Corruption in Public Administration

Corruption in Public Administration

An Ethnographic Approach

Edited by Davide Torsello

Despite the growth in literature on political corruption, contributions from field research are still exiguous. This book provides a timely and much needed addition to current research, bridging the gap and providing an innovative approach to the study of corruption and integrity in public administration.

Chapter 7: Old regime habits die hard: clientelism, patronage and the challenges to overcoming corruption in post-authoritarian Mexico

Claudia Baez Camargo and Rodrigo Megchún Rivera

Subjects: politics and public policy, public administration and management, public policy


Studies on the determinants of corruption show that a strong civil society is one of the most relevant elements conducive to control of corruption (Hadenius and Uggla 1996, Brunetti and Weder 2003, Grimes 2012, Mungiu-Pippidi 2014). The growing consensus that effective anti-corruption efforts involve the bottom-up participation of citizens (Johnston 2014) is further supported by studies suggesting that an effective administrative capacity of the state is substantially advanced only when “social groups and individuals that are affected by state policies cooperate ‘from below’”(Carbone and Memoli 2015: 8).
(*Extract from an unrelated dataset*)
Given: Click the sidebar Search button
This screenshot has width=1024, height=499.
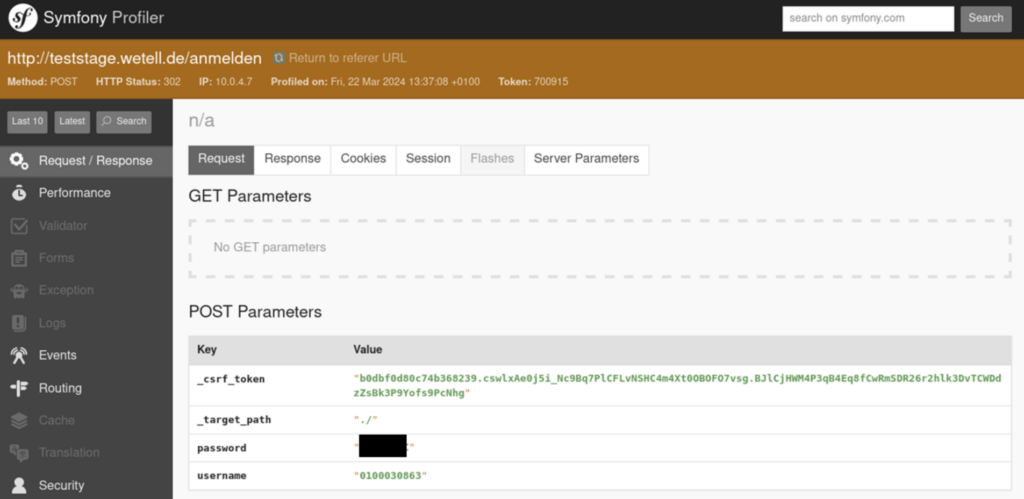Looking at the screenshot, I should tap(124, 121).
Taken together, these notions stress the importance of the relationship between democratization and control of corruption (Vaz Mondo 2014), as has also been consistently verified through large sample quantitative analyses (Treisman 2007, Themudo 2013, Mungiu-Pippidi 2014). However, research is still needed on the precise manner in which civil society can realize its effect on improved control of corruption outcomes in the context of regimes that have experienced, or are still undergoing, democratic transitions. If authoritarian rule inhibits civil society from counterbalancing abuses of power, then overcoming corruption during the process of political liberalization must imply an evolution in the perceptions and attitudes of individuals regarding their role vis-a-vis the state and developing the agency to hold authorities to account. This can happen because during regime transitions established rules are often contested, opening up opportunities for actions that may have been previously unavailable (O’Donnell and Schmitter 1986, O’Donnell 1999). Furthermore, as Sydney Tarrow (1994) has suggested, changes in the political opportunity structure generate incentives for collective action.